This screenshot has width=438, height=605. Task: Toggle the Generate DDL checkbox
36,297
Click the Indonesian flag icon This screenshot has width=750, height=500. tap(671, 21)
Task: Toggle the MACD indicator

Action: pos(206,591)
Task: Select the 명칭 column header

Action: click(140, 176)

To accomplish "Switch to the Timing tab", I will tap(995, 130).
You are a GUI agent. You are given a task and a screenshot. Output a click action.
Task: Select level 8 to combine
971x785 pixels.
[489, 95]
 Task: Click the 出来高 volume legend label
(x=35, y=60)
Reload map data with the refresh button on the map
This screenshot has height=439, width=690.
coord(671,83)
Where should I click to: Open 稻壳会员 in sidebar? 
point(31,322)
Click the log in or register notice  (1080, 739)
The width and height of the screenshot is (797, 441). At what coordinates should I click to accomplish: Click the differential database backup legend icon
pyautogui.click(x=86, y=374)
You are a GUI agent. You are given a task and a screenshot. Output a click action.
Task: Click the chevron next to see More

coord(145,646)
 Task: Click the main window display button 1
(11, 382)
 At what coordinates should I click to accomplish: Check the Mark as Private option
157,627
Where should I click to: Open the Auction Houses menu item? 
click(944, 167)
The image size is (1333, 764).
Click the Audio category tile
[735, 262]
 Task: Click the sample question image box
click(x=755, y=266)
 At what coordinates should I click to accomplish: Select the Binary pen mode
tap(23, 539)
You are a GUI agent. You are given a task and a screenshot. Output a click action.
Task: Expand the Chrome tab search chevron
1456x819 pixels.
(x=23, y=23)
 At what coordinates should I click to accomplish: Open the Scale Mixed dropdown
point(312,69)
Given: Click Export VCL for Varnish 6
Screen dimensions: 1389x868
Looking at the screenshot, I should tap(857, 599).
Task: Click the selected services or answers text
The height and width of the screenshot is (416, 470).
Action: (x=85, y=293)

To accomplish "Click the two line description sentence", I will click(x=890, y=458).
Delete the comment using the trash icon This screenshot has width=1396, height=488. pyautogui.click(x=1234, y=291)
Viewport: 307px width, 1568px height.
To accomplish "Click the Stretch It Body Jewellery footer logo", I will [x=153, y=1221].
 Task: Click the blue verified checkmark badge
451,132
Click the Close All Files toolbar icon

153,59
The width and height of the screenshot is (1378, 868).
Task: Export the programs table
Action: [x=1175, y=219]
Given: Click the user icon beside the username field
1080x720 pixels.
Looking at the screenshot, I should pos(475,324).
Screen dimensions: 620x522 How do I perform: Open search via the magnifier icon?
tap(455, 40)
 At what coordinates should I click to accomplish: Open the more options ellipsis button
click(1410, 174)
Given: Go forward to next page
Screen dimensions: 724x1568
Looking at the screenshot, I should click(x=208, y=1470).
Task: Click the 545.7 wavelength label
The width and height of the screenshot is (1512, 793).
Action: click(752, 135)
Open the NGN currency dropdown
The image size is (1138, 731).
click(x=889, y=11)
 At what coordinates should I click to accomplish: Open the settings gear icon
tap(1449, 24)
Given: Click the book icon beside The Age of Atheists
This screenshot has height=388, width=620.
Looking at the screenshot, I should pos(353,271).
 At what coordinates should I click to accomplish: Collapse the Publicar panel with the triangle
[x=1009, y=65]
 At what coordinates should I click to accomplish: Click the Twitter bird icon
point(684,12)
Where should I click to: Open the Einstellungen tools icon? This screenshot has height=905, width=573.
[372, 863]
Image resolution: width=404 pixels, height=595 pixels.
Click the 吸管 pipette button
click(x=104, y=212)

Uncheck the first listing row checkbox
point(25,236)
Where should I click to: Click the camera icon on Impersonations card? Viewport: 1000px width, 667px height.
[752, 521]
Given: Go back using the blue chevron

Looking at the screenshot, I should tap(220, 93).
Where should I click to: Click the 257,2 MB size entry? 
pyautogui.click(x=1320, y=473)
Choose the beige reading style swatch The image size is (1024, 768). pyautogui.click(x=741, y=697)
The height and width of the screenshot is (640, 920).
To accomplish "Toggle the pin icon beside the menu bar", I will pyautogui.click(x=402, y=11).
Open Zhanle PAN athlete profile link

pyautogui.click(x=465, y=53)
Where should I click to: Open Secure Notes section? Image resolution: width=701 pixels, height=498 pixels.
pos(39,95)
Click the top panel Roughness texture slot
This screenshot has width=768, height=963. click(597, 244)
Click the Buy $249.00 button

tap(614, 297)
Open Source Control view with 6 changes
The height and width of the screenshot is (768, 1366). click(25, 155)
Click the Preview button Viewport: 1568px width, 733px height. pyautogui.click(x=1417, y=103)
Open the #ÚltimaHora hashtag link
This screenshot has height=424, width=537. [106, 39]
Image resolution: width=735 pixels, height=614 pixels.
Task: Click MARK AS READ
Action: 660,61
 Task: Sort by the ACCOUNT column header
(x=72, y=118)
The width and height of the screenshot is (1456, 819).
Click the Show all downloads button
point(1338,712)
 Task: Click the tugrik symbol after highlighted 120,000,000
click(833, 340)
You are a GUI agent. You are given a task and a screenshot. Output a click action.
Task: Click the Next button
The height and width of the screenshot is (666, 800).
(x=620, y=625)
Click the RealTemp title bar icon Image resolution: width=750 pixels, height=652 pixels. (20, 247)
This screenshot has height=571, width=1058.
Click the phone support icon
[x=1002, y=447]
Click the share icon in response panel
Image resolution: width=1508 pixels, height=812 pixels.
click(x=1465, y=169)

● **Goal**
Put every line of the items above into a Markdown table with two columns, No and Line. Number the rows and leave out blank lines.

● **Final result**
| No | Line |
|---|---|
| 1 | This screenshot has width=438, height=605. Task: Toggle the Generate DDL checkbox |
| 2 | 36,297 |
| 3 | Click the Indonesian flag icon This screenshot has width=750, height=500. tap(671, 21) |
| 4 | Task: Toggle the MACD indicator |
| 5 | Action: pos(206,591) |
| 6 | Task: Select the 명칭 column header |
| 7 | Action: click(140, 176) |
| 8 | To accomplish "Switch to the Timing tab", I will tap(995, 130). |
| 9 | You are a GUI agent. You are given a task and a screenshot. Output a click action. |
| 10 | Task: Select level 8 to combine |
| 11 | 971x785 pixels. |
| 12 | [489, 95] |
| 13 |  Task: Click the 出来高 volume legend label |
| 14 | (x=35, y=60) |
| 15 | Reload map data with the refresh button on the map |
| 16 | This screenshot has height=439, width=690. |
| 17 | coord(671,83) |
| 18 | Where should I click to: Open 稻壳会员 in sidebar?  |
| 19 | point(31,322) |
| 20 | Click the log in or register notice  (1080, 739) |
| 21 | The width and height of the screenshot is (797, 441). At what coordinates should I click to accomplish: Click the differential database backup legend icon |
| 22 | pyautogui.click(x=86, y=374) |
| 23 | You are a GUI agent. You are given a task and a screenshot. Output a click action. |
| 24 | Task: Click the chevron next to see More |
| 25 | coord(145,646) |
| 26 |  Task: Click the main window display button 1 |
| 27 | (11, 382) |
| 28 |  At what coordinates should I click to accomplish: Check the Mark as Private option |
| 29 | 157,627 |
| 30 | Where should I click to: Open the Auction Houses menu item?  |
| 31 | click(944, 167) |
| 32 | The image size is (1333, 764). |
| 33 | Click the Audio category tile |
| 34 | [735, 262] |
| 35 |  Task: Click the sample question image box |
| 36 | click(x=755, y=266) |
| 37 |  At what coordinates should I click to accomplish: Select the Binary pen mode |
| 38 | tap(23, 539) |
| 39 | You are a GUI agent. You are given a task and a screenshot. Output a click action. |
| 40 | Task: Expand the Chrome tab search chevron |
| 41 | 1456x819 pixels. |
| 42 | (x=23, y=23) |
| 43 |  At what coordinates should I click to accomplish: Open the Scale Mixed dropdown |
| 44 | point(312,69) |
| 45 | Given: Click Export VCL for Varnish 6 |
| 46 | Screen dimensions: 1389x868 |
| 47 | Looking at the screenshot, I should tap(857, 599). |
| 48 | Task: Click the selected services or answers text |
| 49 | The height and width of the screenshot is (416, 470). |
| 50 | Action: (x=85, y=293) |
| 51 | To accomplish "Click the two line description sentence", I will click(x=890, y=458). |
| 52 | Delete the comment using the trash icon This screenshot has width=1396, height=488. pyautogui.click(x=1234, y=291) |
| 53 | Viewport: 307px width, 1568px height. |
| 54 | To accomplish "Click the Stretch It Body Jewellery footer logo", I will [x=153, y=1221]. |
| 55 |  Task: Click the blue verified checkmark badge |
| 56 | 451,132 |
| 57 | Click the Close All Files toolbar icon |
| 58 | 153,59 |
| 59 | The width and height of the screenshot is (1378, 868). |
| 60 | Task: Export the programs table |
| 61 | Action: [x=1175, y=219] |
| 62 | Given: Click the user icon beside the username field |
| 63 | 1080x720 pixels. |
| 64 | Looking at the screenshot, I should pos(475,324). |
| 65 | Screen dimensions: 620x522 How do I perform: Open search via the magnifier icon? |
| 66 | tap(455, 40) |
| 67 |  At what coordinates should I click to accomplish: Open the more options ellipsis button |
| 68 | click(1410, 174) |
| 69 | Given: Go forward to next page |
| 70 | Screen dimensions: 724x1568 |
| 71 | Looking at the screenshot, I should click(x=208, y=1470). |
| 72 | Task: Click the 545.7 wavelength label |
| 73 | The width and height of the screenshot is (1512, 793). |
| 74 | Action: click(752, 135) |
| 75 | Open the NGN currency dropdown |
| 76 | The image size is (1138, 731). |
| 77 | click(x=889, y=11) |
| 78 |  At what coordinates should I click to accomplish: Open the settings gear icon |
| 79 | tap(1449, 24) |
| 80 | Given: Click the book icon beside The Age of Atheists |
| 81 | This screenshot has height=388, width=620. |
| 82 | Looking at the screenshot, I should pos(353,271). |
| 83 |  At what coordinates should I click to accomplish: Collapse the Publicar panel with the triangle |
| 84 | [x=1009, y=65] |
| 85 |  At what coordinates should I click to accomplish: Click the Twitter bird icon |
| 86 | point(684,12) |
| 87 | Where should I click to: Open the Einstellungen tools icon? This screenshot has height=905, width=573. |
| 88 | [372, 863] |
| 89 | Image resolution: width=404 pixels, height=595 pixels. |
| 90 | Click the 吸管 pipette button |
| 91 | click(x=104, y=212) |
| 92 | Uncheck the first listing row checkbox |
| 93 | point(25,236) |
| 94 | Where should I click to: Click the camera icon on Impersonations card? Viewport: 1000px width, 667px height. |
| 95 | [752, 521] |
| 96 | Given: Go back using the blue chevron |
| 97 | Looking at the screenshot, I should tap(220, 93). |
| 98 | Where should I click to: Click the 257,2 MB size entry?  |
| 99 | pyautogui.click(x=1320, y=473) |
| 100 | Choose the beige reading style swatch The image size is (1024, 768). pyautogui.click(x=741, y=697) |
| 101 | The height and width of the screenshot is (640, 920). |
| 102 | To accomplish "Toggle the pin icon beside the menu bar", I will pyautogui.click(x=402, y=11). |
| 103 | Open Zhanle PAN athlete profile link |
| 104 | pyautogui.click(x=465, y=53) |
| 105 | Where should I click to: Open Secure Notes section? Image resolution: width=701 pixels, height=498 pixels. |
| 106 | pos(39,95) |
| 107 | Click the top panel Roughness texture slot |
| 108 | This screenshot has width=768, height=963. click(597, 244) |
| 109 | Click the Buy $249.00 button |
| 110 | tap(614, 297) |
| 111 | Open Source Control view with 6 changes |
| 112 | The height and width of the screenshot is (768, 1366). click(25, 155) |
| 113 | Click the Preview button Viewport: 1568px width, 733px height. pyautogui.click(x=1417, y=103) |
| 114 | Open the #ÚltimaHora hashtag link |
| 115 | This screenshot has height=424, width=537. [106, 39] |
| 116 | Image resolution: width=735 pixels, height=614 pixels. |
| 117 | Task: Click MARK AS READ |
| 118 | Action: 660,61 |
| 119 |  Task: Sort by the ACCOUNT column header |
| 120 | (x=72, y=118) |
| 121 | The width and height of the screenshot is (1456, 819). |
| 122 | Click the Show all downloads button |
| 123 | point(1338,712) |
| 124 |  Task: Click the tugrik symbol after highlighted 120,000,000 |
| 125 | click(833, 340) |
| 126 | You are a GUI agent. You are given a task and a screenshot. Output a click action. |
| 127 | Task: Click the Next button |
| 128 | The height and width of the screenshot is (666, 800). |
| 129 | (x=620, y=625) |
| 130 | Click the RealTemp title bar icon Image resolution: width=750 pixels, height=652 pixels. (20, 247) |
| 131 | This screenshot has height=571, width=1058. |
| 132 | Click the phone support icon |
| 133 | [x=1002, y=447] |
| 134 | Click the share icon in response panel |
| 135 | Image resolution: width=1508 pixels, height=812 pixels. |
| 136 | click(x=1465, y=169) |